If it now takes researchers much more time to come up with ideas, how much of that is caused by their consumption of distractions?

Sir, Diane Coyle writes that current productivity data does not consider what’s achieved through outsourcing since GDP excludes all the intermediate links in the chain and the additional value is netted out. If included “economic output would look somewhat better than the current statistics suggest. “Conventional measures pose the wrong productivity question” August 16.

But when Coyle refers to “a recent paper a group of economists from Stanford University and the Massachusetts Institute of Technology…calculate that it now takes more than 20 times the number of researchers to generate the same economic growth as it did in the 1930s.” I would have to ask: Does that calculation take due consideration of the ever-growing time researchers spend, not working, but consuming distraction on the cell phones or laptops?

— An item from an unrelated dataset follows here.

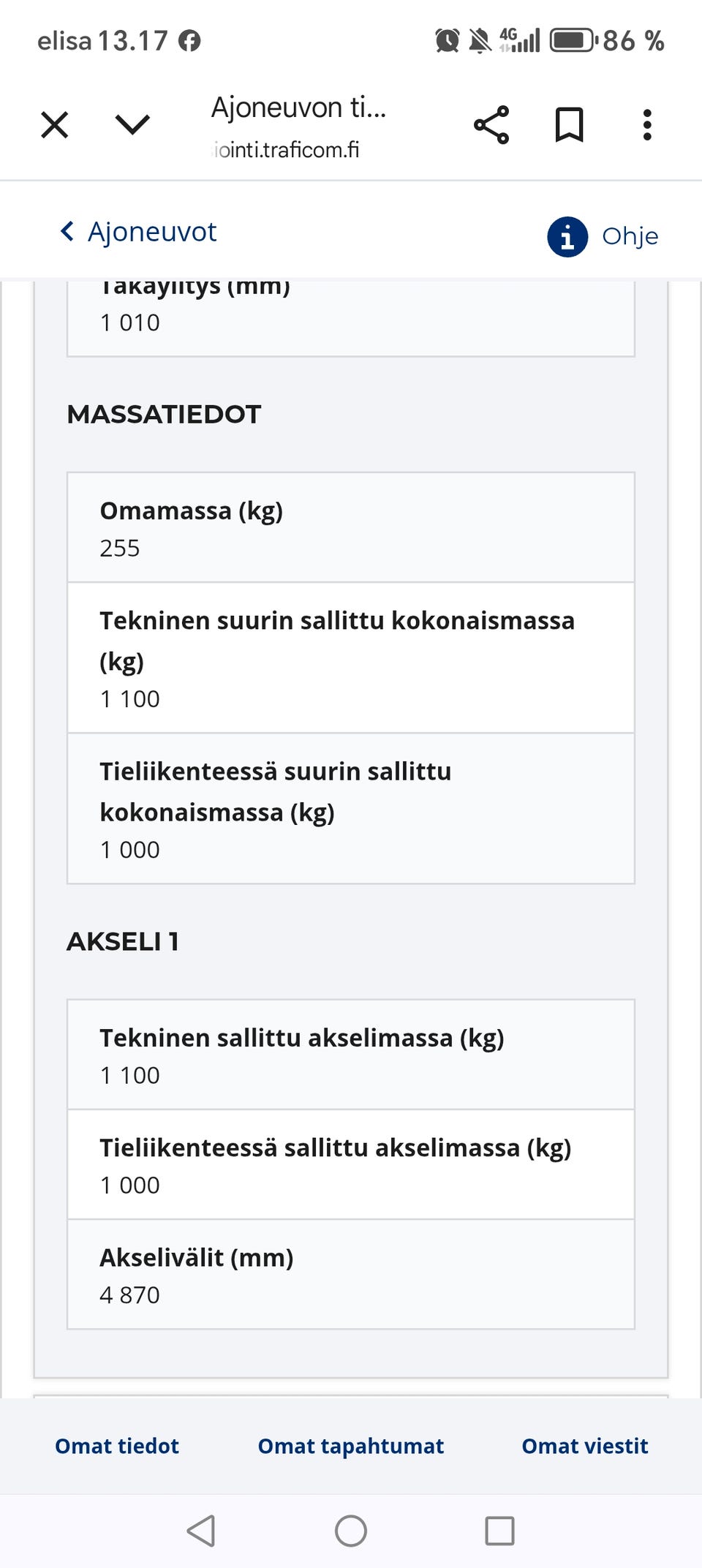Image resolution: width=702 pixels, height=1568 pixels.
Task: Open the three-dot browser overflow menu
Action: tap(647, 126)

Some months ago, in Bank of England’s “bankunderground” blog, we read a post by Dan Nixon titled “Is the economy suffering from the crisis of attention?” It said, “With the rise of smartphones in particular, the amount of stimuli competing for our attention throughout the day has exploded... we are more distracted than ever as a result of the battle for our attention. One study, for example, finds that we are distracted nearly 50% of the time.”

If those distractioninterruptions were recorded for what they really are, we would probably see a dramatic increase in productivity, in real salaries, in voluntary unemployment and in GDP.

In other words our current economic compasses might not be working properly, risking taking us in the wrong direction.